=== Begin Enclosure ===

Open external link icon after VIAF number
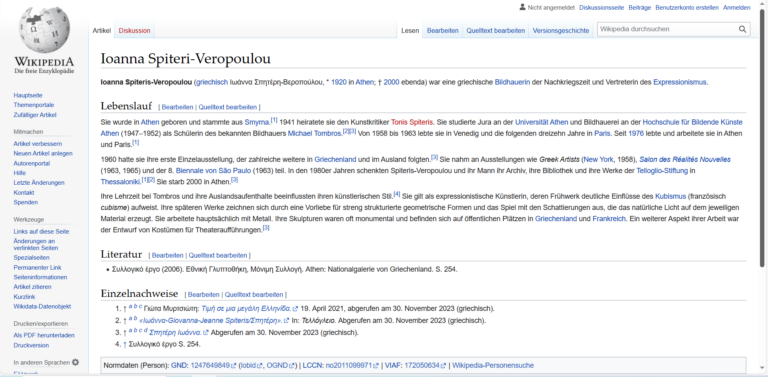Image resolution: width=768 pixels, height=377 pixels. (443, 366)
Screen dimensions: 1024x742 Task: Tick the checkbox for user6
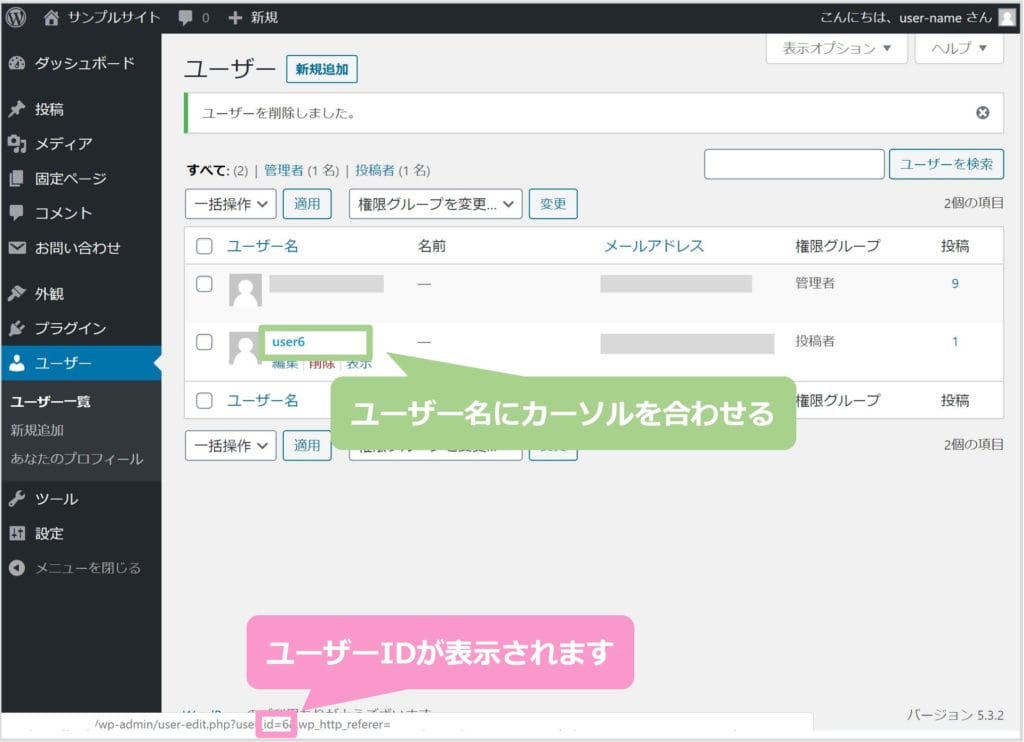pos(204,342)
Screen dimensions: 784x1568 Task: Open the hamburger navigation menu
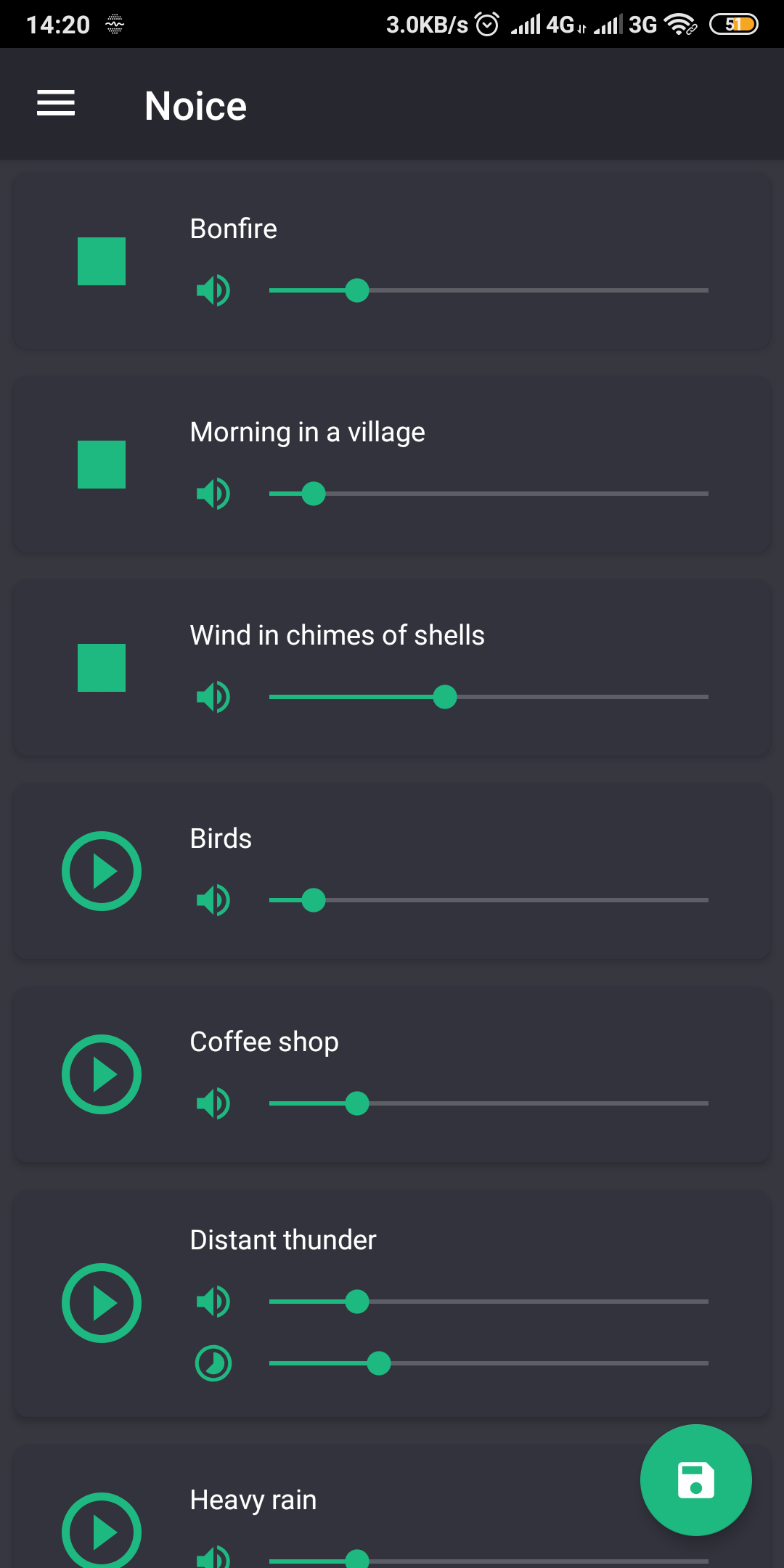click(x=56, y=104)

=== End Enclosure ===

What to work on
A word-for-word copy of the entries above is needed, with every picture dropped.

Answer section
Open external link icon after VIAF number
Image resolution: width=768 pixels, height=377 pixels. (443, 366)
Screen dimensions: 1024x742 Task: Tick the checkbox for user6
pos(204,342)
Screen dimensions: 784x1568 Task: Open the hamburger navigation menu
click(x=56, y=104)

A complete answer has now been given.